In 1899, the first hybrid car was created by Henri Pieper, a German living in Belgium, with Ferdinand Porsche developing a more advanced version a year after. While hybrid cars were invented over 100 years ago, it wasn’t until 2000 that the Toyota Prius became the first hybrid was launched in North America. 100 years from conception to mass produced.
As the price of gas continues to rise, as well as the concerns regarding the environment, more families are looking towards saving money when travelling from home to work, or from home to the beach. Unless you are fortunate enough to live close enough to your place of employment to walk, nearly everyone requires and owns a vehicle.

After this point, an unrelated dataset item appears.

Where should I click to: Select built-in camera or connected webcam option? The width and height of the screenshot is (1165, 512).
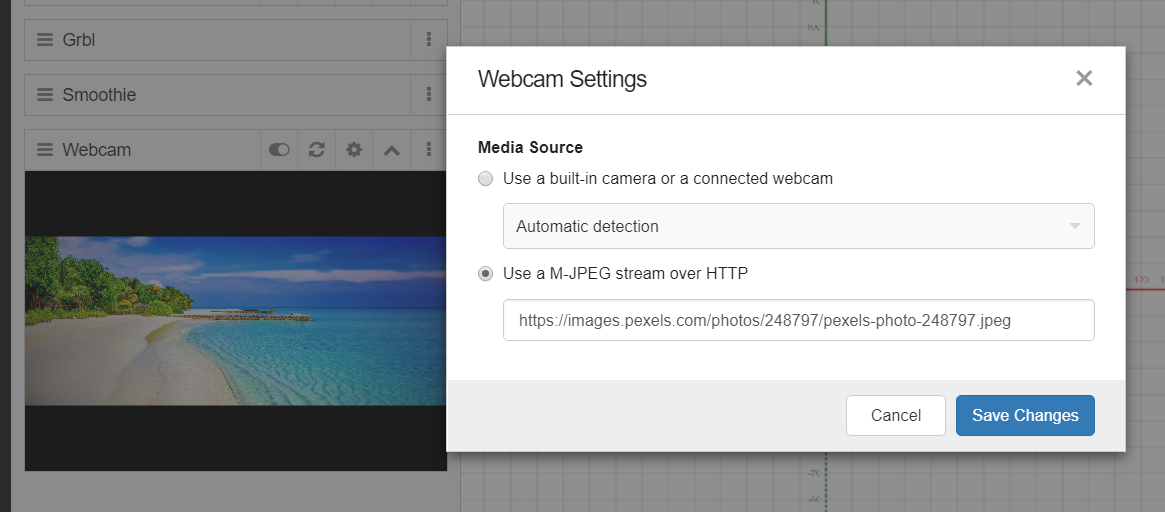pos(486,179)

Nearly every major automotive company now has supplemented their traditional gas powered vehicles with either full electric or hybrid vehicles. A lot is made of the lower litres per 100 kilometres as well as being better to the environment. Along with the purchase of a hybrid car, you get a superior feeling that you are more green than your neighbours who still drive gas guzzling cars. After all, you have a little badge on the back of your car that states that you drive a hybrid! You use less gas so you will have more money left over for the fun things in life. Right?
Before you rush out to trade in your 2012 Cadillac CTS-V Sportwagon for a Toyota Prius, perhaps you should pull out a calculator and check the numbers. How much money are you actually going to save by driving a hybrid rather than a normal car? How long are you going to keep your hybrid?

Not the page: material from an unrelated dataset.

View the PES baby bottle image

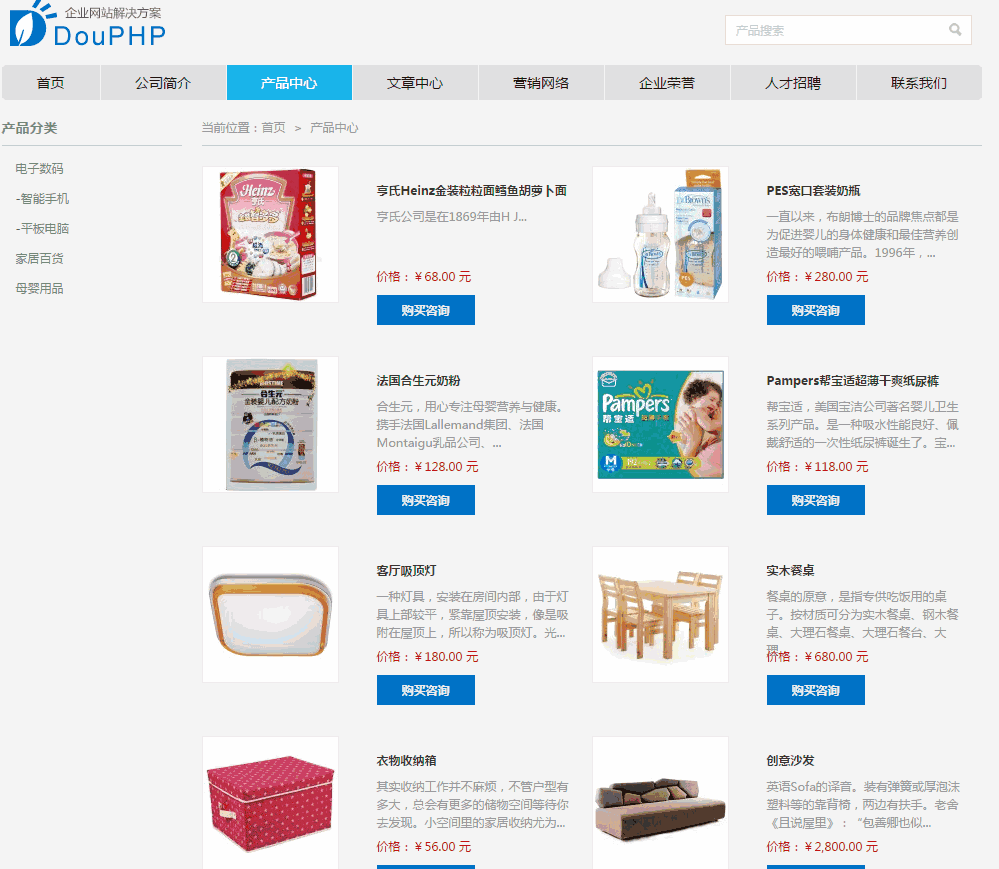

A quick look at three car companies, Ford, Toyota and Honda, reveals several hybrid versions of their normal cars. It will also reveal that on average, a hybrid car costs more to buy. That makes sense, after all, isn’t a hybrid more advanced with more technical bits inside that make it better?
Let us say that you are looking for a family car, one that you can drive to and from work as well as road trips. For various reasons you have come down to three companies, the aforementioned Ford, Toyota and Honda and are trying to decide between the base version of the normal car, or the base version of the hybrid.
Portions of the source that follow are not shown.